Enzi credited his involvement in the Jaycees with launching his career, and said another iconic Wyoming Republican, Al Simpson, cornered him at a meeting in Cody and advised him to run for mayor of Gillette in 1974. He did so, and served in that role for eight years, helping a town that was booming from oil production stabilize its economy.
Enzi said he was dedicated to solving problems and focused on budgets, agendas and planning. For five decades, he stuck with those principles.
He was elected to the state House of Representatives in 1986 and then the state Senate in 1990.
Enzi served as a director with the Black Hills Corporation, an energy holding company that owns utilities and natural gas and coal mining operations, from 1992-96.
In 1996, he was elected to the U.S. Senate, replacing Simpson, who retired from politics after three Senate terms.
Al — as all Wyoming residents know him — is a delightful man who I was fortunate to get to know. Like Enzi, he was a Republican who knew how to work with people on the other side of the aisle.
When I met Enzi, he was already a revered figure in the Cowboy State. But he was always willing to take a call or return one. If I needed help with a story or wanted a quote, Mike Enzi always replied.
The only other politicians I knew during my four-decade career who did that were Sen. Tom Daschle, D-S.D., and South Dakota Gov. Bill Janklow, who was, like Enzi, a Republican who could work with Democrats.
Enzi was old school about understanding the need for reporters to do their work to inform people in their home state. He understood what it was like to work for a living.
Enzi had worked as an accountant and shoe salesman before getting involved with politics and government. Once he discovered I was an old “shoe dog” — I sold shoes in college and again for a time in the late 1980s — we forged a quick bond.
Once, I was trying to obtain the salary of the superintendent of Grand Teton National Park. A staff member refused to release this piece of public information.
I let Sen. Enzi’s office know about this and within a day, had the figure. That was how he operated.
I interviewed him several times, had dinner with him once and chatted with him at several events. He gained respect by being knowledgeable, humble and friendly, which goes over big in Wyoming, a big state with fewer than 600,000 people.
Plus, he was just a good guy. That’s why people are so stunned by his death when he finally had free time to enjoy with his family and friends.
In 2013, Liz Cheney, the daughter of former Vice President Dick Cheney, decided to challenge Enzi in a 2013 primary.
I covered that race closely, interviewing both Enzi and Liz Cheney. He seemed calm, far from intimidated by this looming party battle. Cheney, on the other hand, was a nervous candidate, not nearly as relaxed when shaking hands and talking with voters.

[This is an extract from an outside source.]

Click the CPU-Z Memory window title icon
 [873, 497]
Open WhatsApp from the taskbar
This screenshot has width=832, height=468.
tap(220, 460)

Her campaign was a disaster, with fumbles and self-inflicted errors filling newspapers and TV reports. By the end of 2013, she dropped out and Enzi breezed to a fourth term in 2014.
In 2016, she ran for the House of Representatives and ended up serving in Congress with Enzi. As was typical, he was gracious to the woman who had tried to end his career.

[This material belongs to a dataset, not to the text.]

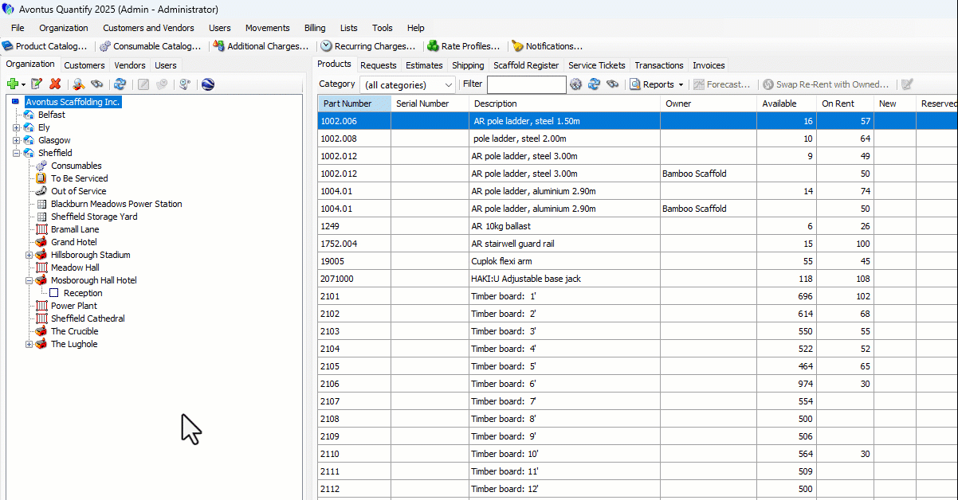Expand the Hillsborough Stadium node
The height and width of the screenshot is (500, 958).
(x=29, y=255)
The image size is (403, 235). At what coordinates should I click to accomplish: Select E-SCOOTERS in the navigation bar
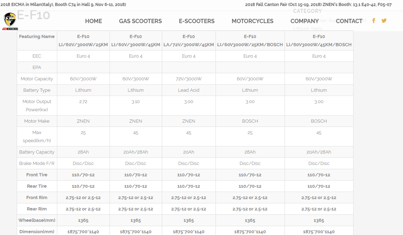point(196,21)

His farewell speech in the Senate is classic Enzi, low-key, funny and sincere. He offered wise counsel to his fellow senators, and to the nation.
“There’s a lot of vitriol in our politics and our world right now, but you can stay true to what you believe in without treating others badly,” Enzi said. “Nothing gets done when we’re just telling each other how wrong we are.”
We could use a lot more Mike Enzis right now.
(Longtime journalist Tom Lawrence of Sioux Falls, South Dakota, was the managing editor of the Powell Tribune in 2013-15. He now works as a freelance writer, including for the blog The South Dakota Standard, online at www.sdstandardnow.com.)